REQUIRED ACTION —
Copy word for word the stretch of the health care blog post below from "Want further evidence" through "and $1,103, respectively.".

SUPPLIED PASSAGE —
Sunday, August 16, 2009

An Excellent Article on Health Care

David Goldhill in The Atlantic has an excellent article on the ills of the 'health care' system.
He addresses very early a question I have posed a couple of times - "Why be so fussed about rising costs in the system; Is that necessarily so bad?"
And he answers that it is bad because it is currently driven by the fact that people in general are not making decisions to spend their own money:

Modern group health insurance was introduced in 1929, and employer-based insurance began to blossom during World War II, when wage freezes prompted employers to expand other benefits as a way of attracting workers. Still, as late as 1954, only a minority of Americans had health insurance. That’s when Congress passed a law making employer contributions to employee health plans tax-deductible without making the resulting benefits taxable to employees. This seemingly minor tax benefit not only encouraged the spread of catastrophic insurance, but had the accidental effect of making employer-funded health insurance the most affordable option (after taxes) for financing pretty much any type of health care. There was nothing natural or inevitable about the way our system developed: employer-based, comprehensive insurance crowded out alternative methods of paying for health-care expenses only because of a poorly considered tax benefit passed half a century ago.
In designing Medicare and Medicaid in 1965, the government essentially adopted this comprehensive-insurance model for its own spending, and by the next year had enrolled nearly 12 percent of the population. And it is no coinci­dence that the great inflation in health-care costs began soon after. We all believe we need comprehensive health insurance because the cost of care—even routine care—appears too high to bear on our own. But the use of insurance to fund virtually all care is itself a major cause of health care’s high expense.


Want further evidence of moral hazard? The average insured American and the average uninsured American spend very similar amounts of their own money on health care each year—$654 and $583, respectively. But they spend wildly different amounts of other people’s money—$3,809 and $1,103, respectively.

Canada's government system started out largely covering catastrophic expenses, but crept into a form of comprehensive insurance, and I agree with Goldhill that this is the source of much of the system's problem (ours, like that in the US).
On cost control, something I do not see addressed realistically in any of the US proposals:
Cost control is a feature of decentralized, competitive markets, not of centralized bureaucracy—a matter of incentives, not mandates. What’s more, cost control is dynamic. Even the simplest business faces constant variation in its costs for labor, facilities, and capital; to compete, management must react quickly, efficiently, and, most often, prospectively. By contrast, government bureaucracies set regulations and reimbursement rates through carefully evaluated and broadly applied rules. These bureaucracies first must notice market changes and resource misallocations, and then (sometimes subject to political considerations) issue additional regulations or change reimbursement rates to address each problem retrospectively.

And as for the idea that the various single payer systems succeed so well at this:
Whatever their histories, nearly all developed countries are now struggling with rapidly rising health-care costs, including those with single-payer systems. From 2000 to 2005, per capita health-care spending in Canada grew by 33 percent, in France by 37 percent, in the U.K. by 47 percent—all comparable to the 40 percent growth experienced by the U.S. in that period. Cost control by way of bureaucratic price controls has its limits.

ENTRIES PROVIDED —
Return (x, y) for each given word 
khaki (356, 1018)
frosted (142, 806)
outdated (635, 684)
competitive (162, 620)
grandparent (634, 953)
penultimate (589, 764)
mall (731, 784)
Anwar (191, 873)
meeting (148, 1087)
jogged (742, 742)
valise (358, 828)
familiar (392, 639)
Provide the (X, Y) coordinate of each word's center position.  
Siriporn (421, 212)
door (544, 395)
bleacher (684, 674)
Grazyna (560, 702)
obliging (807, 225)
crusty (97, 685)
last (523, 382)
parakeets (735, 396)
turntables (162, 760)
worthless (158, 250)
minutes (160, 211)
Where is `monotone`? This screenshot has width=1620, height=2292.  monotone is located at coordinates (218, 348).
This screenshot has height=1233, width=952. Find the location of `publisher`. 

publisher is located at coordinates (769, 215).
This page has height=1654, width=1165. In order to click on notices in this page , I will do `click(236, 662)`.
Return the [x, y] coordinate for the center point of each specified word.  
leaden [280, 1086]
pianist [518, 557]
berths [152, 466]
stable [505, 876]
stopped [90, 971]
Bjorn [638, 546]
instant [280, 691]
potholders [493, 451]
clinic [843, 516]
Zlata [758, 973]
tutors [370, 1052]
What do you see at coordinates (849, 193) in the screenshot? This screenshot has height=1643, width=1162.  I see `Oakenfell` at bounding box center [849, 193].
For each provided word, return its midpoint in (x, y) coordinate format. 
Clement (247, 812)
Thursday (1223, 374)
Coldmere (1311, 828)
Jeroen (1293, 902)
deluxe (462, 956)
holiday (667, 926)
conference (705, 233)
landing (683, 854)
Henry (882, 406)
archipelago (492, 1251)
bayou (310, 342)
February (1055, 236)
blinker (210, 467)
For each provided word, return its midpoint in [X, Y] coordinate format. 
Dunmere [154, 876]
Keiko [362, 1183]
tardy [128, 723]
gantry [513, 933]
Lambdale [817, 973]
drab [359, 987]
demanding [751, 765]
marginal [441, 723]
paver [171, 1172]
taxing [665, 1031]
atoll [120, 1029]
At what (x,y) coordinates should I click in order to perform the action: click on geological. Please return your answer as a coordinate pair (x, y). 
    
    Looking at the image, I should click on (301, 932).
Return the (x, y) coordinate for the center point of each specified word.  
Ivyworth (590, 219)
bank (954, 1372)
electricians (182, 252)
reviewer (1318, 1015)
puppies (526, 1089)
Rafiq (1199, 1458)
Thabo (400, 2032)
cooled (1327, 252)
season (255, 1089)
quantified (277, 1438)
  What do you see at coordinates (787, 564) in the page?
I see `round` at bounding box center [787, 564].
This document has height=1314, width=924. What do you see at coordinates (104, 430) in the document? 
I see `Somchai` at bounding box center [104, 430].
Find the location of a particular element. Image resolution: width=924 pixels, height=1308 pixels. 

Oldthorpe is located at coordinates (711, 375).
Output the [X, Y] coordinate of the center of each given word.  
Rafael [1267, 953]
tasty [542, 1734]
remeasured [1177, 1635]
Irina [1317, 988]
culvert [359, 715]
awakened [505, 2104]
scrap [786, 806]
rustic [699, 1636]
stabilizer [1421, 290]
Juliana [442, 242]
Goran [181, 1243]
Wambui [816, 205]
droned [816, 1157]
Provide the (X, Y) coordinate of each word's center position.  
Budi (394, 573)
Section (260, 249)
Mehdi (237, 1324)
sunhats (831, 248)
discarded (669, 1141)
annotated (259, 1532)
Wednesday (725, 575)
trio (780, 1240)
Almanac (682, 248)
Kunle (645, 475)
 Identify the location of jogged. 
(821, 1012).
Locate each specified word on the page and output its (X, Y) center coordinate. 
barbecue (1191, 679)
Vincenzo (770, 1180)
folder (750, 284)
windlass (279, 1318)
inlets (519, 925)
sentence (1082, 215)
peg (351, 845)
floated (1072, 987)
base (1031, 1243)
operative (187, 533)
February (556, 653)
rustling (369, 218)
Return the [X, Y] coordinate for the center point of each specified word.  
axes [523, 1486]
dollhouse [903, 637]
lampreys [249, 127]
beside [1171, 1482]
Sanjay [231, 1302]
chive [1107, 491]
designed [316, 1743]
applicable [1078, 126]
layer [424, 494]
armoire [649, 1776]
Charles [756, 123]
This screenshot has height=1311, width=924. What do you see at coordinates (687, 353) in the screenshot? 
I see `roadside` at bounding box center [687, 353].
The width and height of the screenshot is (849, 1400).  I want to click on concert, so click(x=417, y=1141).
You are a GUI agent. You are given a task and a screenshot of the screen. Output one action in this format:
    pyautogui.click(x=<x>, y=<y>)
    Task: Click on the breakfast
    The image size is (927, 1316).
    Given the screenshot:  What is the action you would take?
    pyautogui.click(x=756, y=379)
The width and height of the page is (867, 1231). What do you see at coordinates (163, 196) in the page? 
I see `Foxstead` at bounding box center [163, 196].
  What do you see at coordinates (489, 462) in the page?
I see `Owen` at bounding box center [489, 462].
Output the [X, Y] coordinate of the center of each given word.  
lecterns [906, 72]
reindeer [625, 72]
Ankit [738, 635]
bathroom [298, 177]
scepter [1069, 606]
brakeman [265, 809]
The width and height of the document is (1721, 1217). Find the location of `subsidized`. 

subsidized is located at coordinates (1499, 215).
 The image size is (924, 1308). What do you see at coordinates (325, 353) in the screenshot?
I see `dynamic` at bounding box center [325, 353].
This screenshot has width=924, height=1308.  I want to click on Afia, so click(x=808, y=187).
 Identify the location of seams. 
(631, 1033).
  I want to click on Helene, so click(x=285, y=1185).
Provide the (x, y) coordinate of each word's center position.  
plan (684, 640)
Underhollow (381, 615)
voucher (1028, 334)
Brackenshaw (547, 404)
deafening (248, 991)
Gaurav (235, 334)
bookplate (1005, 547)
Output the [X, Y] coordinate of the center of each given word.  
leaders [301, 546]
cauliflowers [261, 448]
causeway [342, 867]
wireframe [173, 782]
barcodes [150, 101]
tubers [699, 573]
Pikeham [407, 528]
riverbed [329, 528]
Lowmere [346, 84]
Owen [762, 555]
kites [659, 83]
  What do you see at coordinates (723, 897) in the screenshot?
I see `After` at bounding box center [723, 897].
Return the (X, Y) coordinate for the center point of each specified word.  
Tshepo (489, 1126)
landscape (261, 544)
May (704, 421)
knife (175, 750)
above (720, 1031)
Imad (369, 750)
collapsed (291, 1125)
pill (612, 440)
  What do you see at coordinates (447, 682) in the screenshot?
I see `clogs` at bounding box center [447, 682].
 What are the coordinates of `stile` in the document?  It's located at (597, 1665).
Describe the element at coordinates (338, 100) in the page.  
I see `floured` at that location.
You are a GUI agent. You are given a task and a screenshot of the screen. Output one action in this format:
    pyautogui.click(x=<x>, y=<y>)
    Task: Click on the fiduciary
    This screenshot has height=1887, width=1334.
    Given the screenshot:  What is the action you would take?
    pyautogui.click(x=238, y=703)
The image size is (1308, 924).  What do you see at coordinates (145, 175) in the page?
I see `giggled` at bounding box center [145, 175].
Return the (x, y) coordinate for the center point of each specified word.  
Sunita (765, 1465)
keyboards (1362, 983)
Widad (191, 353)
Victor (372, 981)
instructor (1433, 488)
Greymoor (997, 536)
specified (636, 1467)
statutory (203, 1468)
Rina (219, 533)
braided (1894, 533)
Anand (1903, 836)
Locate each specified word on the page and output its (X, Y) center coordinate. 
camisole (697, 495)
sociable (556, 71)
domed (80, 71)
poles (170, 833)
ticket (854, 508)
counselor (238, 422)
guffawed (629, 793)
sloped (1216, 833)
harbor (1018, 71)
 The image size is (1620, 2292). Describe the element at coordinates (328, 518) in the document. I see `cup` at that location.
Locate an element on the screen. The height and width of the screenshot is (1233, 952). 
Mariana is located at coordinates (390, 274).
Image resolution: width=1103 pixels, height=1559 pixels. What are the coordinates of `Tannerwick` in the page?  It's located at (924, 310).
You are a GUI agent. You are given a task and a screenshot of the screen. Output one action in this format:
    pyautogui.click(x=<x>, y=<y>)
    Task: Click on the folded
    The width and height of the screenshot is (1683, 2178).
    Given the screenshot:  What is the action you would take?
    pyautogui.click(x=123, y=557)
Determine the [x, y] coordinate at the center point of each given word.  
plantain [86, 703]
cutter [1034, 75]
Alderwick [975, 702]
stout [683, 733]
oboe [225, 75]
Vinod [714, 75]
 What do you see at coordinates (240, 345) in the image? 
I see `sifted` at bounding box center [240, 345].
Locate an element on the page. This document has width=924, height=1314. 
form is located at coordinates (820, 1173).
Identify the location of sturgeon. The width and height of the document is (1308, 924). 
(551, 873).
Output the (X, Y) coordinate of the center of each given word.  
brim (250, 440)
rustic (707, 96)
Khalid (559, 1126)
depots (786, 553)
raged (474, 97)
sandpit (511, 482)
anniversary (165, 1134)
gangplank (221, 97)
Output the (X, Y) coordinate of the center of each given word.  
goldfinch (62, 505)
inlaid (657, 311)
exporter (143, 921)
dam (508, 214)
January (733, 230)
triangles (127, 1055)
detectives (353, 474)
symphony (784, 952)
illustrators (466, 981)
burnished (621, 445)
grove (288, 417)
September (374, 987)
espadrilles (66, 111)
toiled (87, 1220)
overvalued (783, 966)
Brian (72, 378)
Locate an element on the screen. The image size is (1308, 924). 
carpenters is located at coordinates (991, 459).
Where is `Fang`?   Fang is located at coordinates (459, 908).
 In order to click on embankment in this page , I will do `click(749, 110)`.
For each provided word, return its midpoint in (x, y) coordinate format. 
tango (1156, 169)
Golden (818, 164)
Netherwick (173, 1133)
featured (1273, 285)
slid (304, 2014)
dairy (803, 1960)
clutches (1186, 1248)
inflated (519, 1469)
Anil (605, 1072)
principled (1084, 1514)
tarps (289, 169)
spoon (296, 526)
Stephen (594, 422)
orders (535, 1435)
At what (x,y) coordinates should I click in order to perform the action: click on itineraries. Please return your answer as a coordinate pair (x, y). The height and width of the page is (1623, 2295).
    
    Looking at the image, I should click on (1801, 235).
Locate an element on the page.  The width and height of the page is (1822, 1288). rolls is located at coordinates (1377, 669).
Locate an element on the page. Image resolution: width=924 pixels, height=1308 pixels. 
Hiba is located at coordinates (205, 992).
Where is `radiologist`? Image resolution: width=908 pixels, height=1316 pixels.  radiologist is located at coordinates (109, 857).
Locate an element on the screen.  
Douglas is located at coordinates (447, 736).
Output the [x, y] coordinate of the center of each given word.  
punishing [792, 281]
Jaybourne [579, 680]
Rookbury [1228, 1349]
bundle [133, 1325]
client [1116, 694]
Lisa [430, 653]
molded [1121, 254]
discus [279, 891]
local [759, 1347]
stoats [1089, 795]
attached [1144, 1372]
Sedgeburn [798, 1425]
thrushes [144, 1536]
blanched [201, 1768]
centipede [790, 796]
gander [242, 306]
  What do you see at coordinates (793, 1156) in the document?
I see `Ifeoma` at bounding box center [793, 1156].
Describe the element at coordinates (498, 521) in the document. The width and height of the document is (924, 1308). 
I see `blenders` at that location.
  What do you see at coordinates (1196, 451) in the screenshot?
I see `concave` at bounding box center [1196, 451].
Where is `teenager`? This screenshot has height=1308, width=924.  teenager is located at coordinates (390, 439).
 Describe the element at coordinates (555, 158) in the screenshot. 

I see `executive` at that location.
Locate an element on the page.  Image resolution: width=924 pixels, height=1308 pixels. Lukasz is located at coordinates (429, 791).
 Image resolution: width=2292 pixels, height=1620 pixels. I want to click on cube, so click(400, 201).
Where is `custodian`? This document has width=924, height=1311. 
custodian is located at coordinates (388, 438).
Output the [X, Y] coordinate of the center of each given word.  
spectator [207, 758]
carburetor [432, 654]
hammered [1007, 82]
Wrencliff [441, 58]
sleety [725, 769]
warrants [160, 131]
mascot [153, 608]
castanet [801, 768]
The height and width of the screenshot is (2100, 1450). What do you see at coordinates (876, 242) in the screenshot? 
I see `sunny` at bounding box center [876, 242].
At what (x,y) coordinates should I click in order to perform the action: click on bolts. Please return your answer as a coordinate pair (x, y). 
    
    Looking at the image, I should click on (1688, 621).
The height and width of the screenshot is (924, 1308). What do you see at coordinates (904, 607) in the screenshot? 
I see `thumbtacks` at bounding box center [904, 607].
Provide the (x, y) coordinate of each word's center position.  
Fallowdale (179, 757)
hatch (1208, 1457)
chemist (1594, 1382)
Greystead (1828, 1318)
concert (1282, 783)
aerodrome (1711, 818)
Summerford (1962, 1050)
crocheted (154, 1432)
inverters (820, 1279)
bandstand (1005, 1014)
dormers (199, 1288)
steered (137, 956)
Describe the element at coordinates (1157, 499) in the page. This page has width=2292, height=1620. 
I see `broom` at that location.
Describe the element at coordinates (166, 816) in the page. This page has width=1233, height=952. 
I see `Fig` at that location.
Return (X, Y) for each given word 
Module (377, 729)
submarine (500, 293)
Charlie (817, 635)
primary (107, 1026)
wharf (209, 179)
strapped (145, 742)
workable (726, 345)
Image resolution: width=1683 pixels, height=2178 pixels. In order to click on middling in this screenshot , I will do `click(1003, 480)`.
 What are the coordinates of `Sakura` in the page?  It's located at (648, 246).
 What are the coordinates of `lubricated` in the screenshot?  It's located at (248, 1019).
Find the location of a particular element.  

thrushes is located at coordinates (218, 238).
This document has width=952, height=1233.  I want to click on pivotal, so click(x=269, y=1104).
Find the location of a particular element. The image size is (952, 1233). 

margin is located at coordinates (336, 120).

ANSWER TO THE EXERCISE —
Want further evidence of moral hazard? The average insured American and the average uninsured American spend very similar amounts of their own money on health care each year—$654 and $583, respectively. But they spend wildly different amounts of other people’s money—$3,809 and $1,103, respectively.